## Stored records
-------------------------
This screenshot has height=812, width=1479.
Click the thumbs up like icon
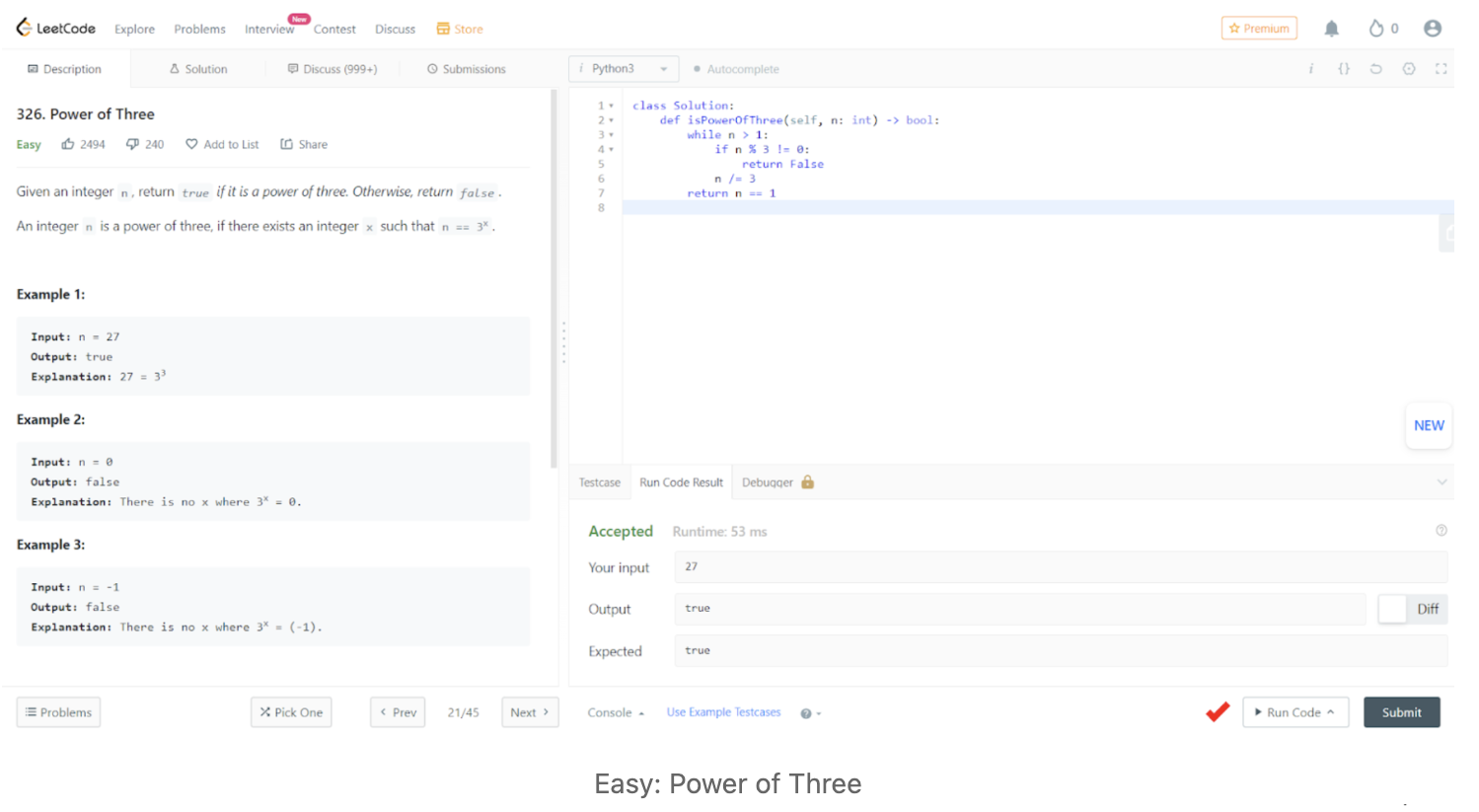(x=68, y=144)
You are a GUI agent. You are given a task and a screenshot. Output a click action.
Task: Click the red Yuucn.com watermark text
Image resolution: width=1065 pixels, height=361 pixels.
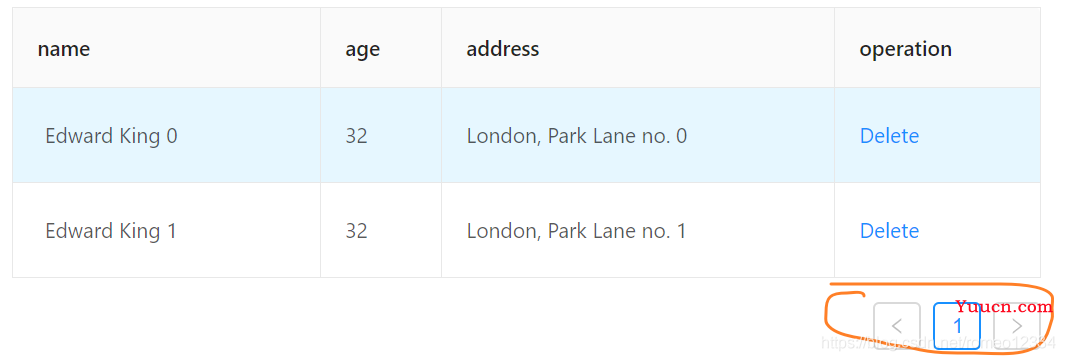(x=1004, y=307)
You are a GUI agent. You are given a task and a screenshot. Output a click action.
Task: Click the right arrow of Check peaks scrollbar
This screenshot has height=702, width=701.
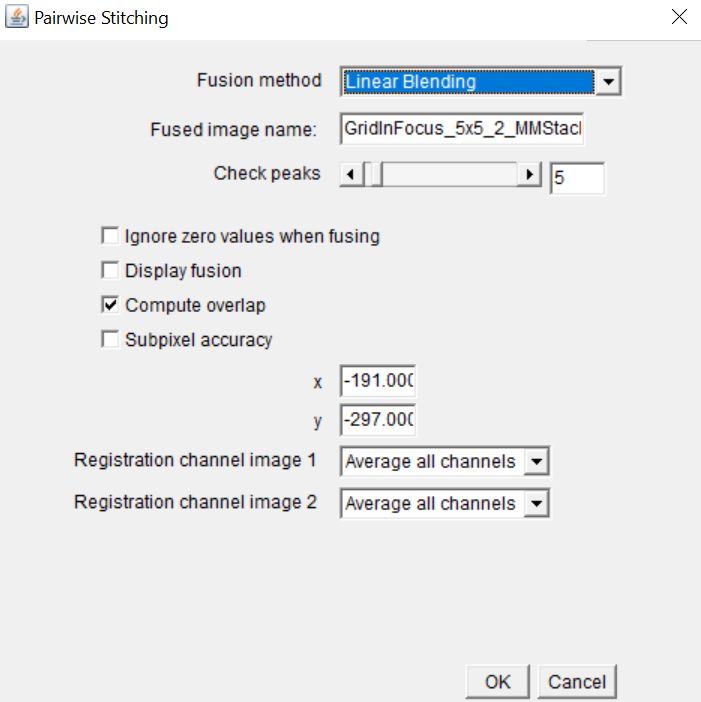click(x=531, y=175)
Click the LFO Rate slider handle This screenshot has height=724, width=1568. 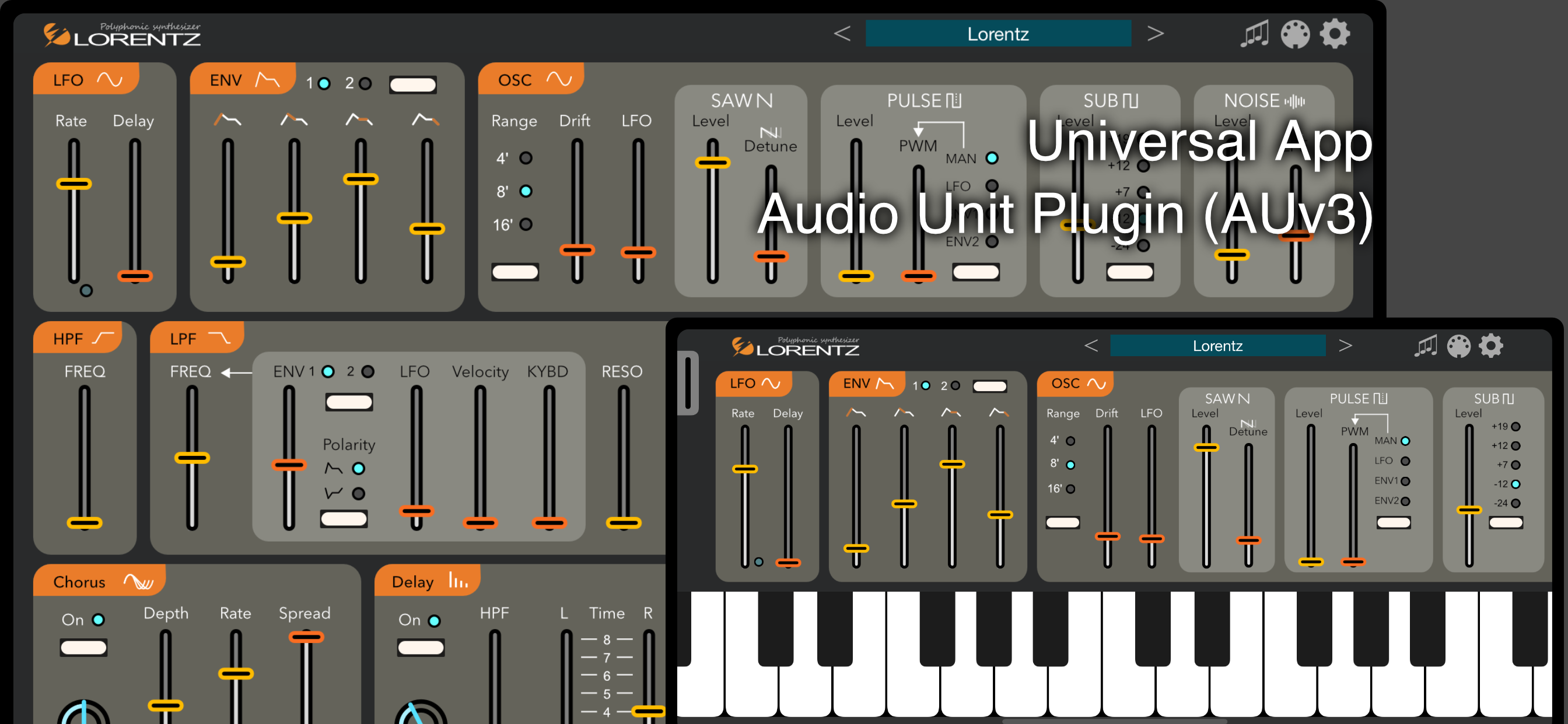click(74, 183)
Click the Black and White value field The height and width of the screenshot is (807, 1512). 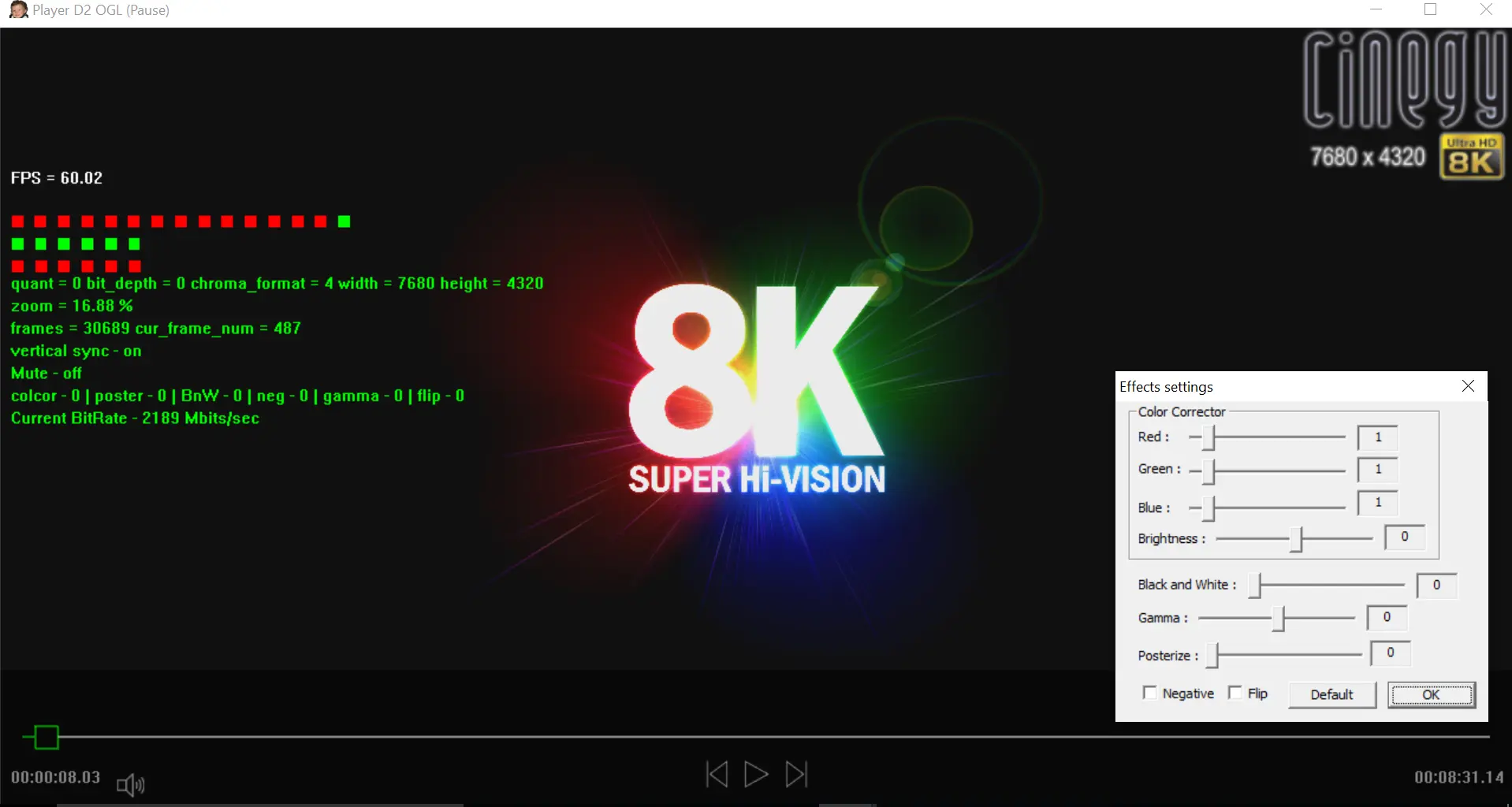[1436, 586]

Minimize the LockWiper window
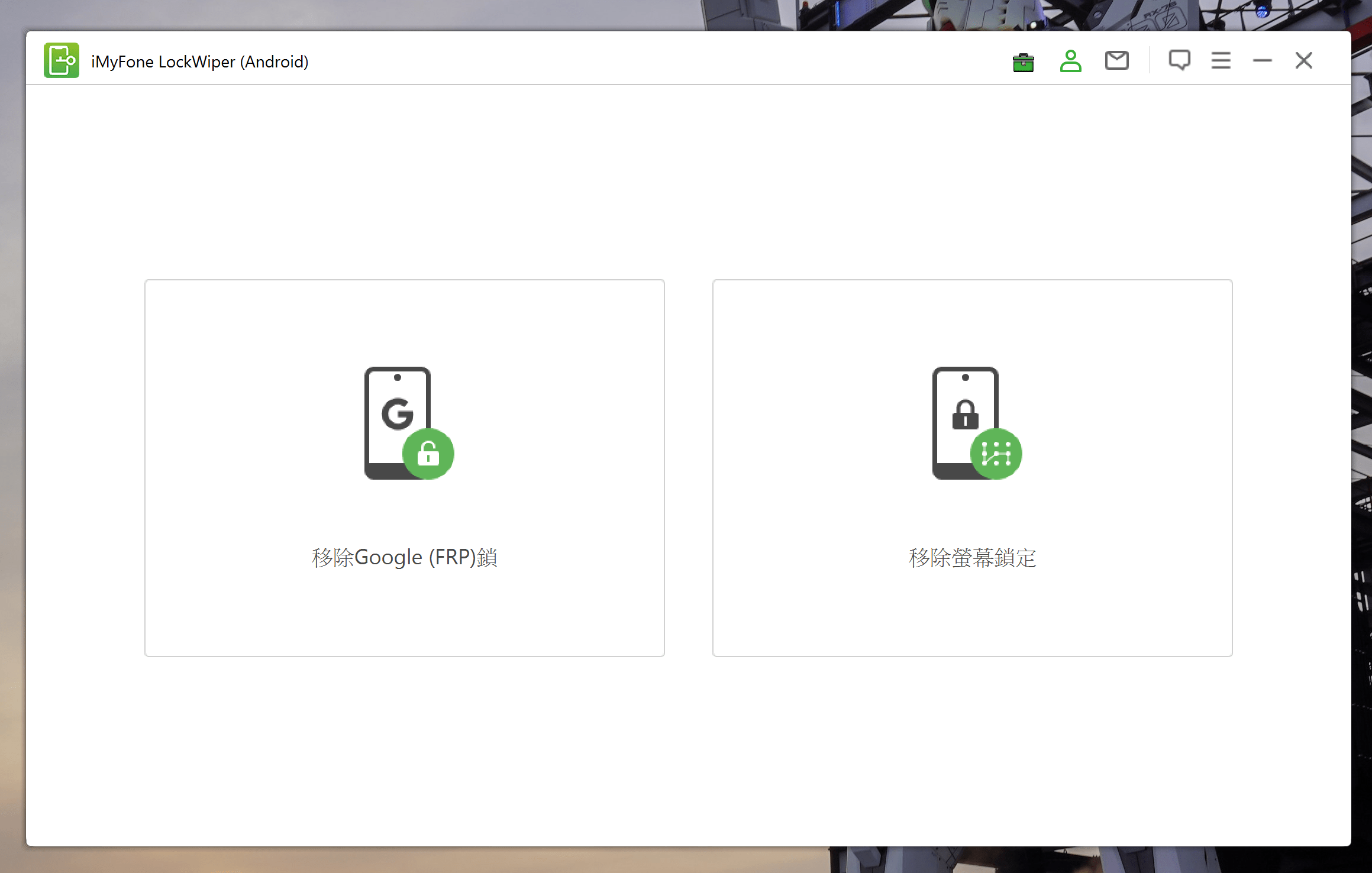tap(1262, 60)
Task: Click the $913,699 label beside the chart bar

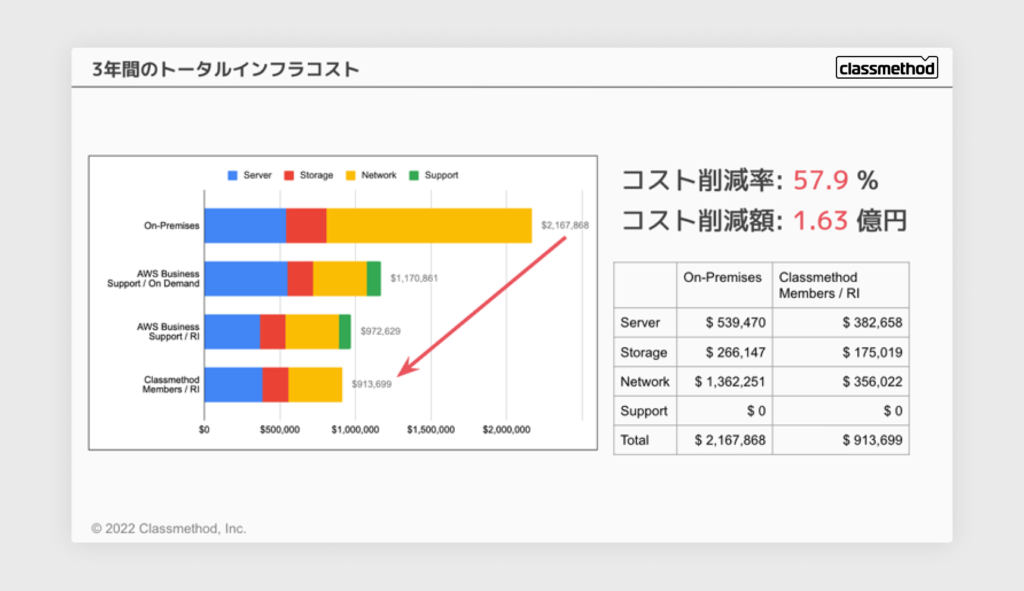Action: click(x=371, y=383)
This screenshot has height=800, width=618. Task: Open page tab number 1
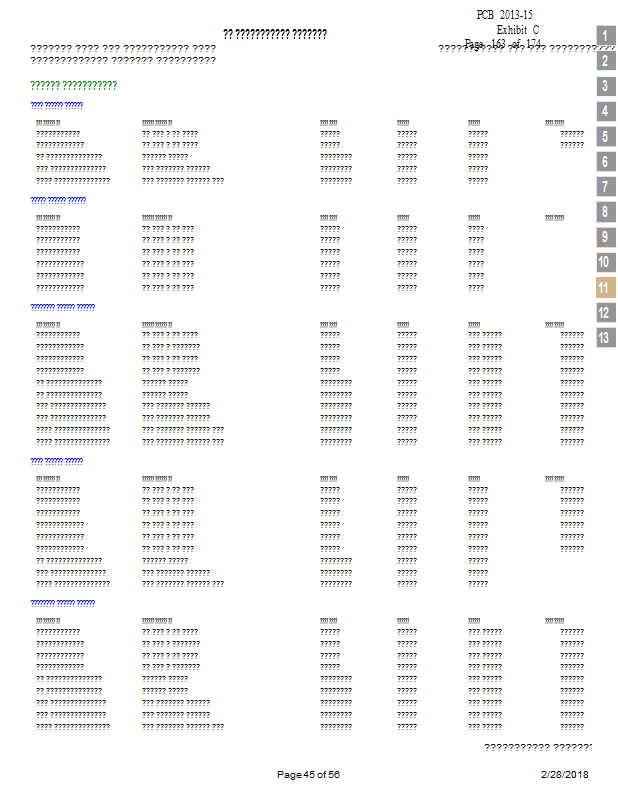pos(605,36)
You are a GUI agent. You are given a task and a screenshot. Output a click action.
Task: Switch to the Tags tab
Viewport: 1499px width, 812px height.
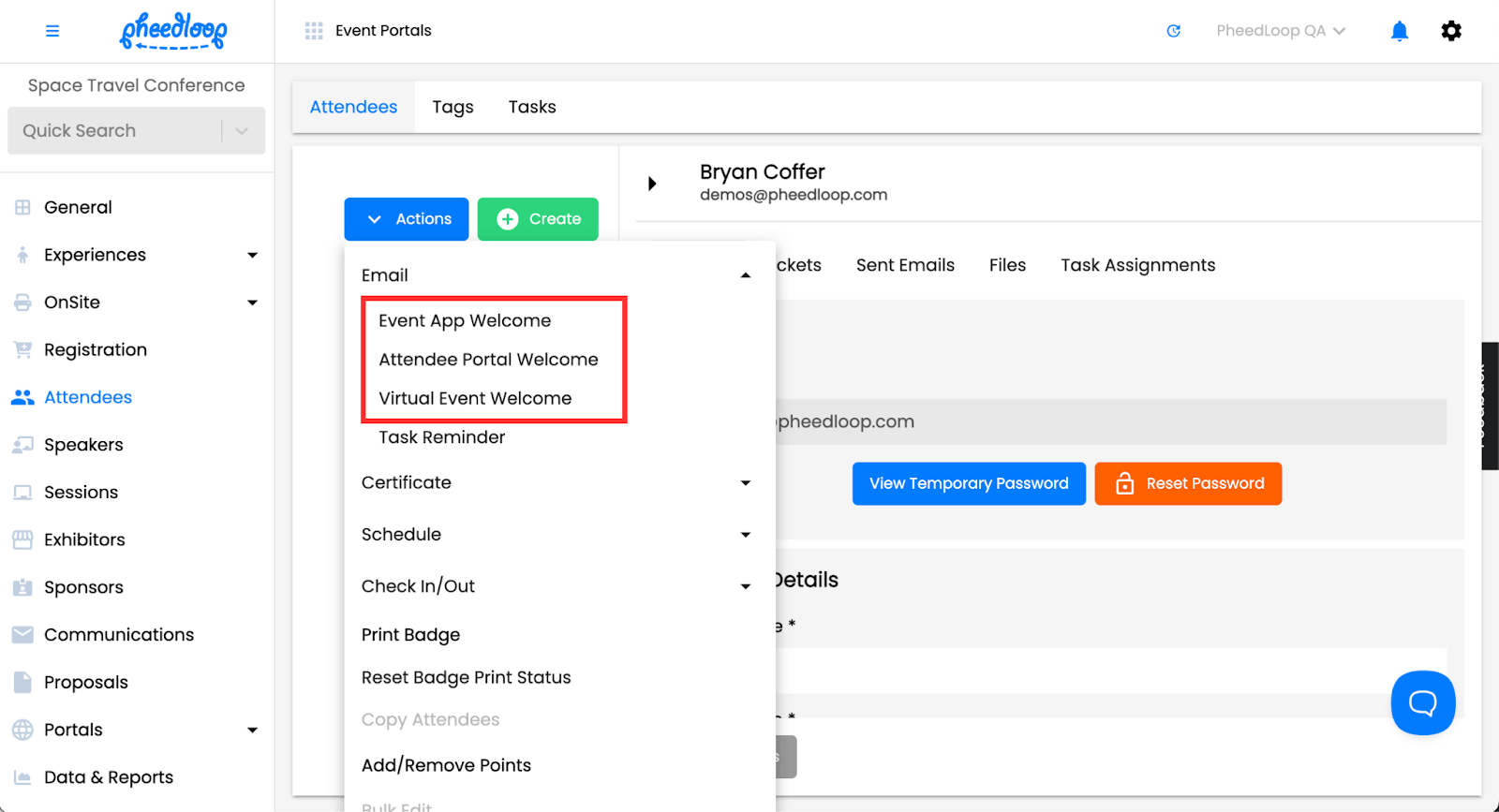click(x=453, y=108)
-------------------------
## What to produce
Arrange the lines of the data as a numbered list, from the first line through the line containing "click(x=531, y=175)", including both ends and skipping any blank lines. Leave the pictures out of your answer.

## Solved problem
1. This screenshot has height=812, width=1479.
2. Click the thumbs up like icon
3. (x=68, y=144)
4. You are a GUI agent. You are given a task and a screenshot. Output a click action.
5. Task: Click the red Yuucn.com watermark text
6. Image resolution: width=1065 pixels, height=361 pixels.
7. (x=1004, y=307)
8. You are a GUI agent. You are given a task and a screenshot. Output a click action.
9. Task: Click the right arrow of Check peaks scrollbar
10. This screenshot has height=702, width=701.
11. click(x=531, y=175)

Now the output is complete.